To grab a free download of the track “Animated”, head over to Diffuser.fm: http://diffuser.fm/slowriter-animated-free-mp3-download.
TrailBlazer is streaming in its entirety on New Noise Magazine’s website: http://newnoisemagazine.com/exclusive-stream-slowriter-trailblazer-full-album.
Slowriter – TrailBlazer
02. April 8
04. Just a Kid
06. Silver Spaceships
07. No Remission
09. Space Case & I
12. Van Song
Trailblazer is now available on iTunes: https://itunes.apple.com/us/album/trailblazer/id632837292.
It begins with a sound, a simple noise creeping through a headset. Bryan Taylor becomes obsessed with the tone, putting it on a loop. Beats and melodies are pillars on a computer screen, rising and falling, eight and sixteen bar phrases utilized as texture. The pattern emerging is the map to follow, each rhythm a new course to embark on. Before all this there was feedback, and guitars smashed and flung in front of audiences, there was two years of The Chariot.

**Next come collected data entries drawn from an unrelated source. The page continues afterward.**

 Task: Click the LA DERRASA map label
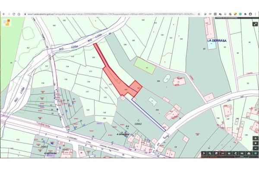point(216,41)
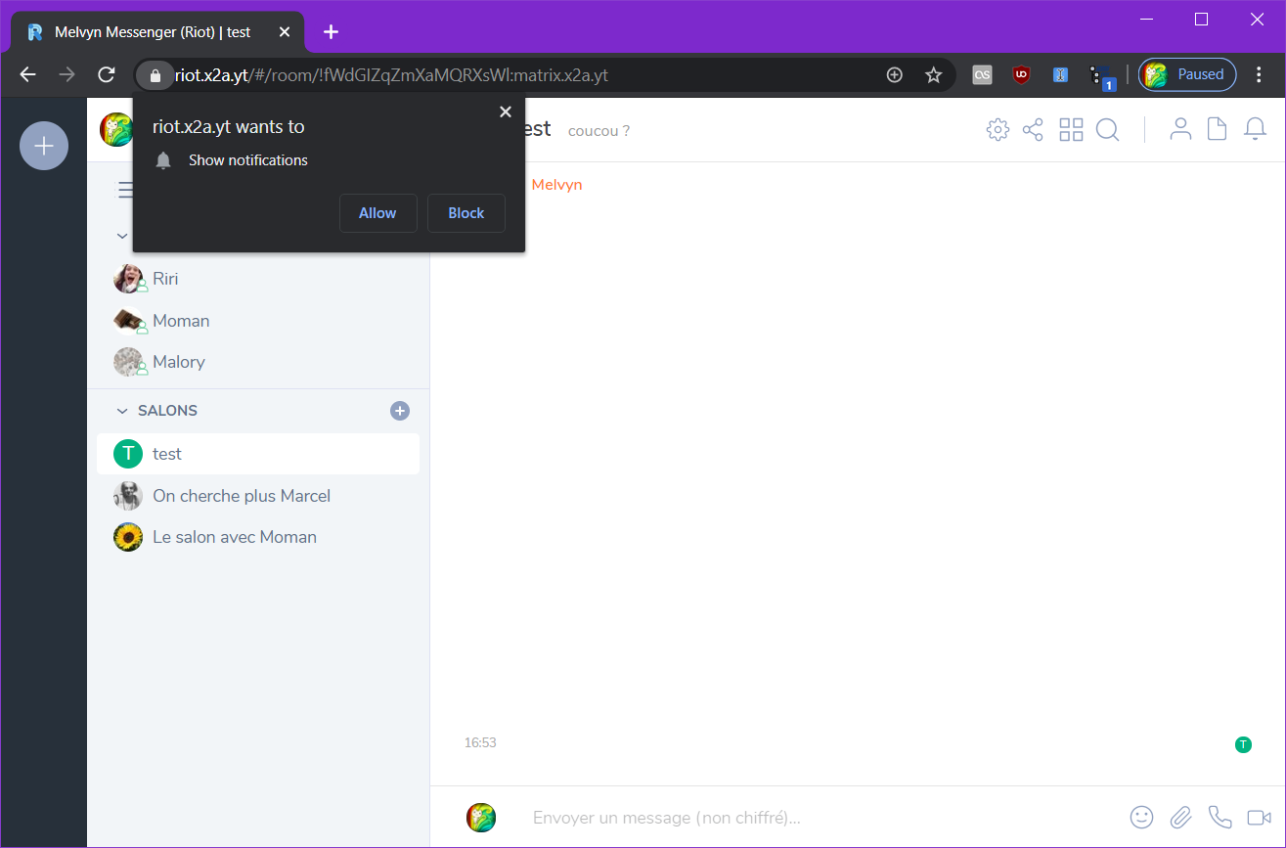Allow notifications for riot.x2a.yt

(x=377, y=213)
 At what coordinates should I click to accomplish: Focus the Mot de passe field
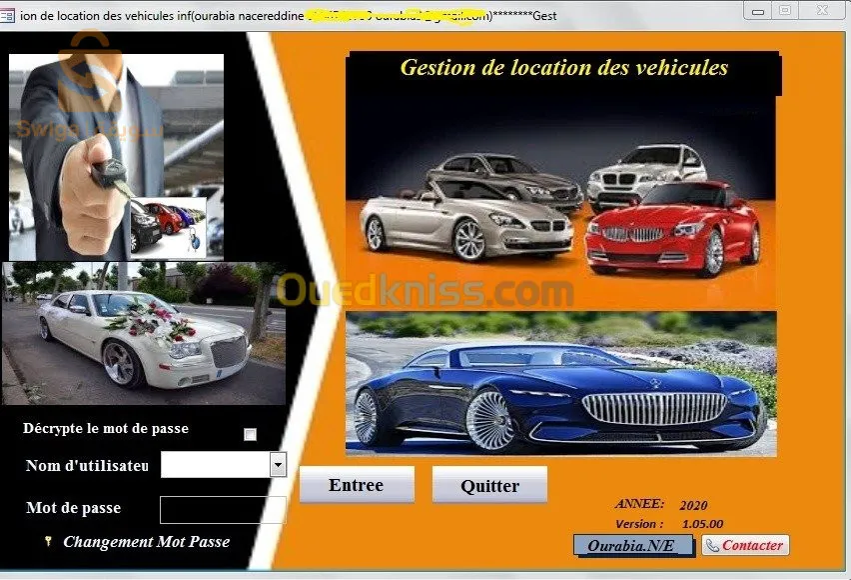(x=223, y=509)
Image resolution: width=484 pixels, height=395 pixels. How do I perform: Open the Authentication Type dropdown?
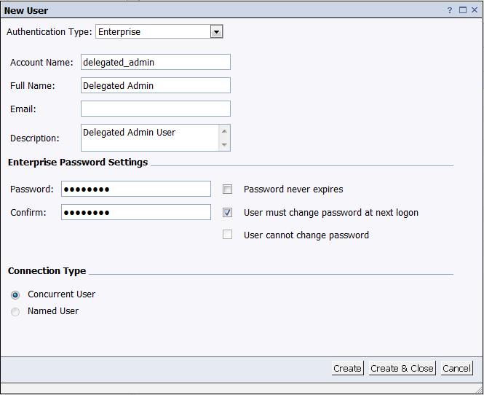pyautogui.click(x=216, y=32)
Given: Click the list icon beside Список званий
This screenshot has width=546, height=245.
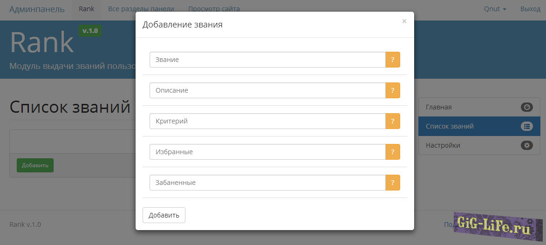Looking at the screenshot, I should (526, 126).
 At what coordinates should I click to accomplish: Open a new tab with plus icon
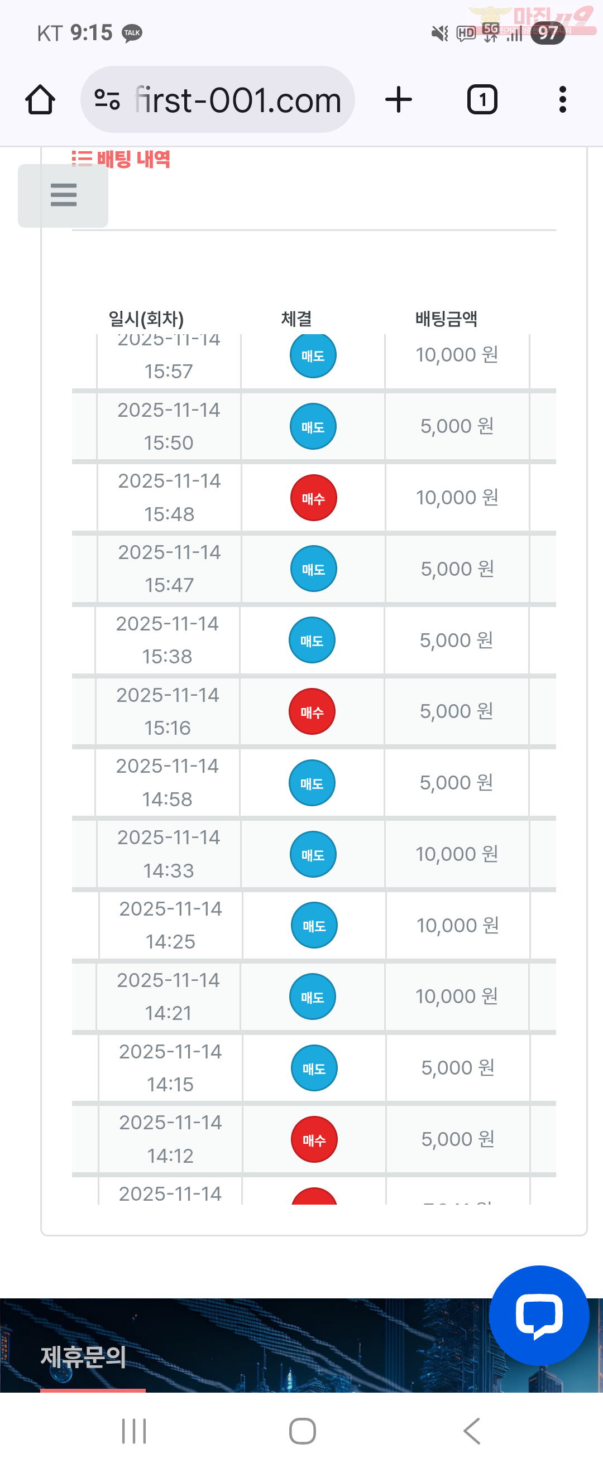[398, 100]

He spent ten months on the road each year. As a guitarist Taylor provided his architecture of melody to the discordant chaos of The Chariot, but he spent what moments he could on tour crafting a very different sound. “I wanted to be doing my own music,” Taylor explains, “something weird and trippy.” In 2009 he recorded his first album as Slowriter, What Keeps Me Sane.
The songs were infectiously catchy and strikingly quirky. Taylor quickly gained praises for his idiosyncratic melding of acoustic guitars and billowing soundscapes. By 2011 he released a self-titled follow-up EP. Hip hop’s all-devouring sonics had weaved their way into the program beats, creating a barrier of harmony that quelled the psychedelic wall that could have easily emerged in the most grandiose songs.

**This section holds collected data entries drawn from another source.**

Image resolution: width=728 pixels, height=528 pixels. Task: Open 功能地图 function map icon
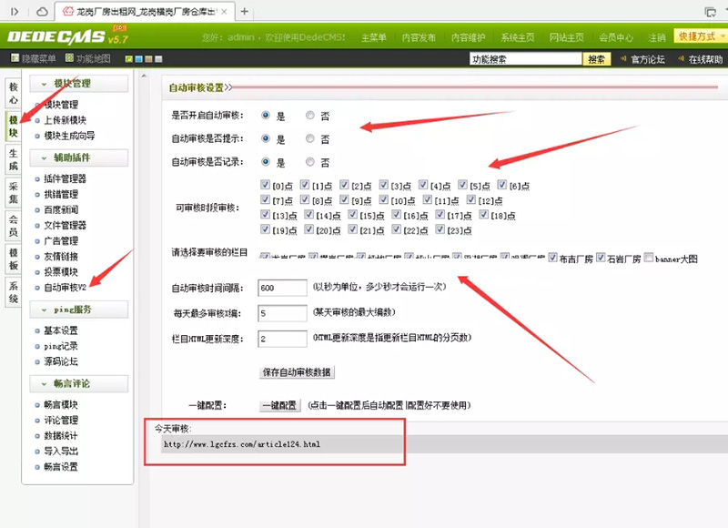click(70, 59)
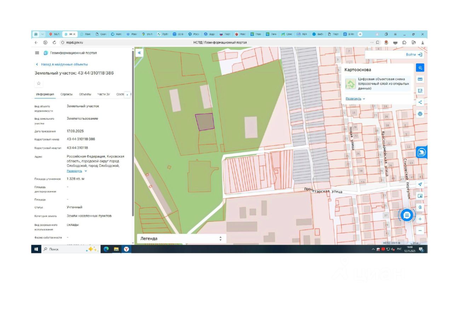Select the ruler measurement tool
This screenshot has width=453, height=320.
coord(420,79)
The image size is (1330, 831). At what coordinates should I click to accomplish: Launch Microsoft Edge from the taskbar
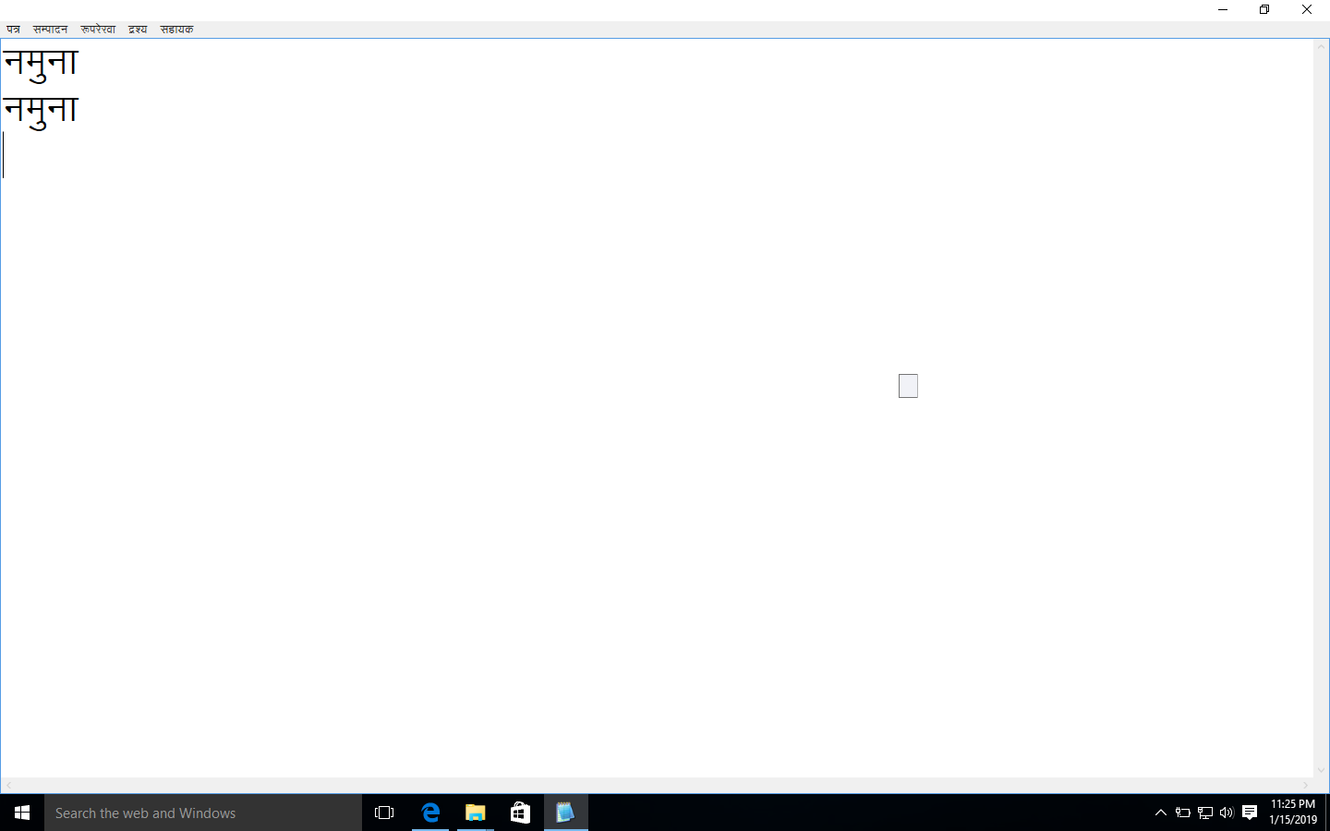coord(430,813)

TrailBlazer is an album of mile-markers, each song it’s own winding path in a forest both beautiful and haunting. For some songs the epitome is of the brightest hope, the music flourishing in a glow of ethereal sounds, in others solitude is met by a manic concoction of electro-pop. This dichotomy of joy and isolation is just a series of points in a journey. There’s no cascading clarity that comes from a journey completed to be found on TrailBlazer, just the oddity of existence and the staring gaze of what marked the past.